Von: mk
St. Johann im Ahrntal – Im Zeichen des Gedenkens an den Tiroler Freiheitskampf beging die örtliche Schützenkompanie von St. Johann im Ahrntal unter der Führung von Hauptmann Christian Steger ihre traditionelle Andreas-Hofer-Feier. Der Festakt sei als starkes Bekenntnis zur Heimat, zur Geschichte und zur unzerbrechlichen Kameradschaft über die Landesgrenzen hinweg zu verstehen, teilt die Schützenkompanie in einer Aussendung mit.
Den feierlichen Auftakt bildete eine heilige Messe, gestaltet von Hochwürden Friedrich Oberkofler, die der Feier einen würdevollen Rahmen im Sinne der Tiroler Tradition gab.
Als Ehrengast konnte die Kompanie Ehrenlandeskommandant Elmar Thaler begrüßen.
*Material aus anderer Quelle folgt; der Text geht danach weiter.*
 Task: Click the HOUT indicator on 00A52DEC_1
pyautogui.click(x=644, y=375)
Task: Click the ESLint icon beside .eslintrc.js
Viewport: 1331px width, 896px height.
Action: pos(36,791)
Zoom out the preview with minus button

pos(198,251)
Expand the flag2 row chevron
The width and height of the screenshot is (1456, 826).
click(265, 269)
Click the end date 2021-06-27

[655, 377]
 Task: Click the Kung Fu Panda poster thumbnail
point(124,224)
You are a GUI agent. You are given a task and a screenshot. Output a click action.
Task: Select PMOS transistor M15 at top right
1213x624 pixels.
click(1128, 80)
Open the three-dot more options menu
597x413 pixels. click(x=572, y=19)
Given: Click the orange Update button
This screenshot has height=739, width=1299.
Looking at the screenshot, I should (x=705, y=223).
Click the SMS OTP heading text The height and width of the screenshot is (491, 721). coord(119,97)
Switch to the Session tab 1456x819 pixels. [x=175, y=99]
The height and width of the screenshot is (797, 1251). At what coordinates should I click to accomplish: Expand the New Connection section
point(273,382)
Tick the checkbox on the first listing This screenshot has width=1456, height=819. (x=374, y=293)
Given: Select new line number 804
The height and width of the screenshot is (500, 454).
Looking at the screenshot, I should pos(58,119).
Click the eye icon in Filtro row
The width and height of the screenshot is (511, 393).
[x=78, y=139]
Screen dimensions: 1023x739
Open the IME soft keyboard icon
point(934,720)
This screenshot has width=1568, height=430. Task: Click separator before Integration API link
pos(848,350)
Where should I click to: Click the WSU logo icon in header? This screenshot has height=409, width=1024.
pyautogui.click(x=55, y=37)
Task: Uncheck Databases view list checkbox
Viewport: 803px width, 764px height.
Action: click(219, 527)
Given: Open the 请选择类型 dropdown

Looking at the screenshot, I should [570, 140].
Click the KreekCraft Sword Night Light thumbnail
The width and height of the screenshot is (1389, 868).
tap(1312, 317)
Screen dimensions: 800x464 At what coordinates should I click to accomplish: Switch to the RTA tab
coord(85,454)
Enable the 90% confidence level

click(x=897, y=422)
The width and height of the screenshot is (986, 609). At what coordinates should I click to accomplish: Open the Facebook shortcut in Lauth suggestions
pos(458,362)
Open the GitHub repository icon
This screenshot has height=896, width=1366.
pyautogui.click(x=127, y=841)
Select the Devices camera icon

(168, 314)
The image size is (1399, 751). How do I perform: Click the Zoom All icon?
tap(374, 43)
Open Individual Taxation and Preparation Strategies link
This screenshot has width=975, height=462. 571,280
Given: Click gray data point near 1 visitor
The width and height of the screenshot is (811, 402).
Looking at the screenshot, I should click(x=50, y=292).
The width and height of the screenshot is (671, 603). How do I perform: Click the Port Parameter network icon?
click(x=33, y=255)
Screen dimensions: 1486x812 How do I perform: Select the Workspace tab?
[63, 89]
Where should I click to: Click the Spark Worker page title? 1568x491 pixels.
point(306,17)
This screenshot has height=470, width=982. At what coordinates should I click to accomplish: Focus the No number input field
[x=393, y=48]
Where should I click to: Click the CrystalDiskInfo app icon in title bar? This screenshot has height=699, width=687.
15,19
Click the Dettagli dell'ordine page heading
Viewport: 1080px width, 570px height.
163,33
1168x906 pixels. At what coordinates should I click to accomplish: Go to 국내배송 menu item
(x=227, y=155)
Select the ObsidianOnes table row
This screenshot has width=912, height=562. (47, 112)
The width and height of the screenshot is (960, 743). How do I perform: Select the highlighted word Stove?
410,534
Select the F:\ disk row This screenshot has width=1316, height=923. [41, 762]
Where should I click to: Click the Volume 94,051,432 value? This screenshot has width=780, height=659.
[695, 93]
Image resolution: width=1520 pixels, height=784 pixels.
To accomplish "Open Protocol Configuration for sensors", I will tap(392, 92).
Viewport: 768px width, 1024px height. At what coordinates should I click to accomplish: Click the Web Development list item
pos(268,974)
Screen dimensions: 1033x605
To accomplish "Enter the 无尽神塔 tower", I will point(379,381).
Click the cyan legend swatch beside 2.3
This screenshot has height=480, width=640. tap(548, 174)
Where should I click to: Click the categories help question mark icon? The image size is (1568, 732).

Er erinnerte die Anwesenden daran, wie tief die Werte der Heimat verankert seien und wie lebendig das Vermächtnis der Tiroler Helden bleibe.
Ein „Tirol ohne Grenzen“ als gelebte Zukunft
Ein sichtbares Zeichen für die Einheit Tirols setzte die Feller Schützenkompanie St. Johann in Tirol unter Hauptmann Oliver Wieser. Seit fast einem halben Jahrhundert besteht diese Partnerschaft bereits. Hauptmann Christian Steger betonte, dass diese Verbindung durch Taten statt Worte zeige, was ein „Tirol ohne Grenzen“ sein könne: gelebte Kameradschaft und echte Verbundenheit.
Dank an die Wegbereiter
Besondere Anerkennung wurde dem ehemaligen Hauptmann Franz Innerhofer ausgesprochen, der diese Partnerschaft einst ins Leben gerufen hat. Ebenso wurde dem Vorgänger des amtierenden Hauptmanns, Walter Hofer, für seine anhaltende Treue in den Reihen der Kompanie gedankt.
Ehrfurcht vor den Ahnen
In tiefer Ehrfurcht gedachte man jener Kameraden, die bereits verstorben sind. Stellvertretend für alle Verstorbenen rief Hauptmann Steger die Namen der drei ehemaligen Hauptleute in das Gedächtnis der Gemeinschaft:
Franz Oberleiter – Tischler
Franz Steger – Medus
Ernst Künig
Ebenso schloss er den letzten der vier Pusterer Buben, Siegfried Steger, welcher am 21.02. verstorben ist, in das Gebet ein.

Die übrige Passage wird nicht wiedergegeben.